One particularly noteworthy effort running parallel to the agency’s watershed approach is the ongoing work to restore the St. Louis River and its nearly 12,000-acre estuary. This collaborative model, started in response to the area’s designation as an Area of Concern in 1987, is addressing the estuary’s nine impaired beneficial uses.


This 141-square-mile area is located within Duluth Metropolitan Area; it stretches from Mission Creek in West Duluth along the St. Louis River to the Lester River which drains into Lake Superior at 61st Avenue East. The northern border is the Lester River watershed.

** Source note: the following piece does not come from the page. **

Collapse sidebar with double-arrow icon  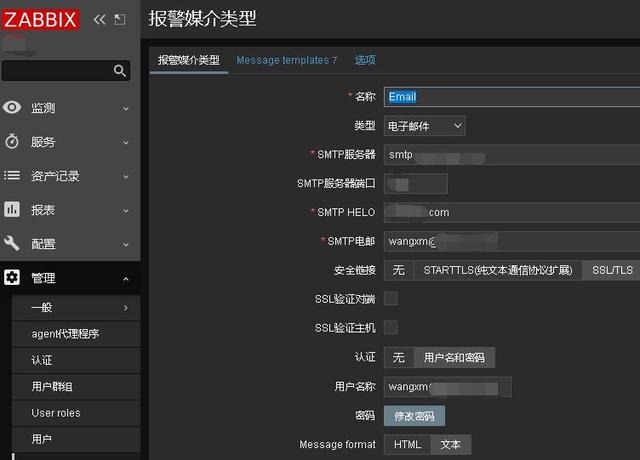pyautogui.click(x=99, y=19)
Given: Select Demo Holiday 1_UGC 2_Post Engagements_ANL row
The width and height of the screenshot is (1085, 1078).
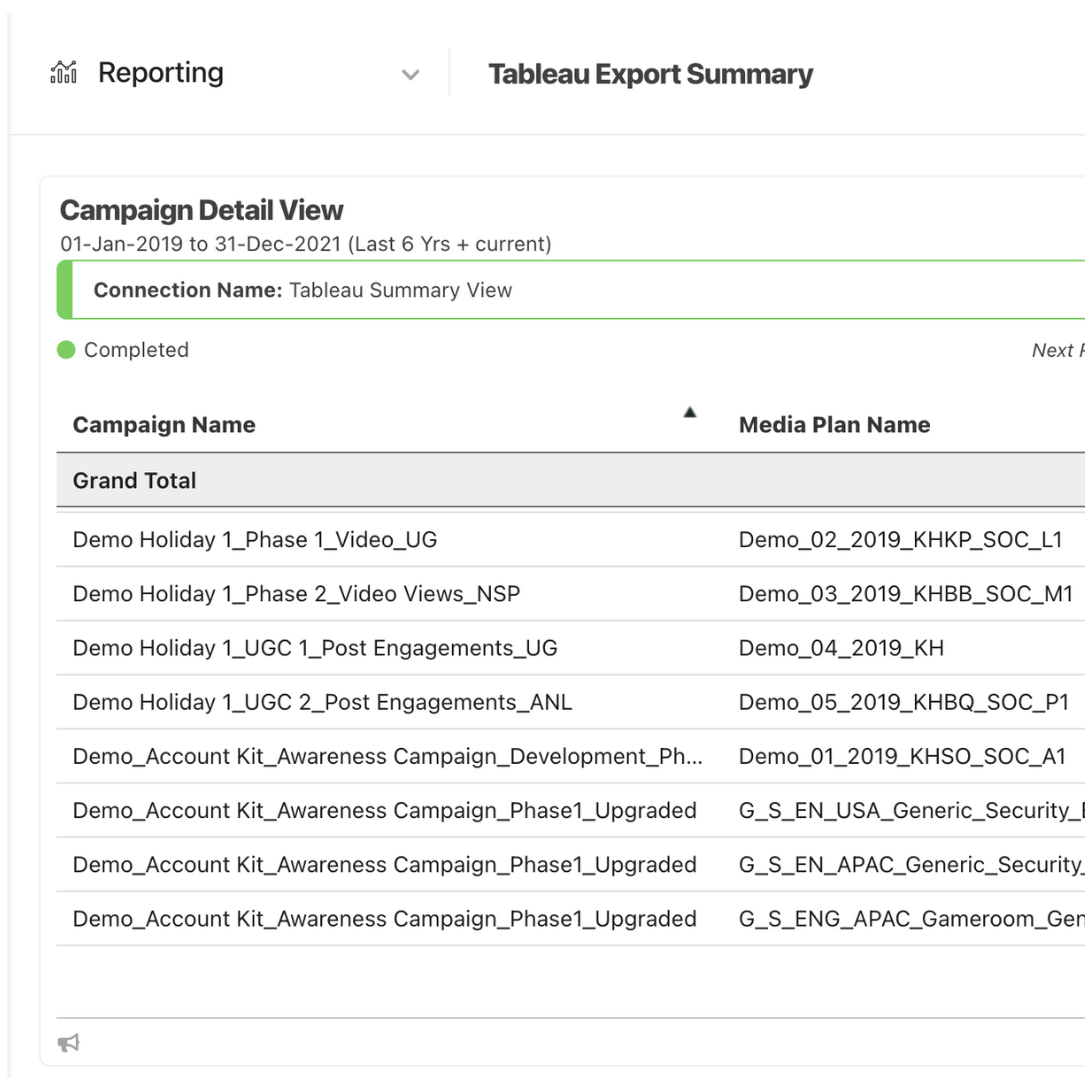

It includes 43 named streams fed by ditches, rivulets and the underground storm water system. Sixteen of these are state-designated trout streams. These cool-water streams support native and stocked brook. Larger streams like the Lester River provide suitable habitat and flow conditions for brown trout, rainbow trout and salmon.

Duluth area streams flow through wetland or boggy headwaters areas, at times dropping 600+ feet down bedrock, and often carry sediment, rock, woody debris along the path downhill. Other drainage paths are characterized by unstable clay banks, ravines that lead to extensive slumping and bank failure. This was dramatically demonstrated during the regional flood (June 19-20, 2012).

The watershed’s land use varies considerably from urbanization (40% of the land cover that includes drainage alterations such as ditches, streets and underground pipes) to 60% forested or undeveloped tracts.

Eleven streams have water quality impairments for aquatic recreation and/or aquatic life.

Continued development pressures and aging wastewater and stormwater infrastructure increase the potential for pollution problems in area streams. However, this area is also regulated through municipal stormwater permits which contain specific requirements for this area’s stormwater discharges.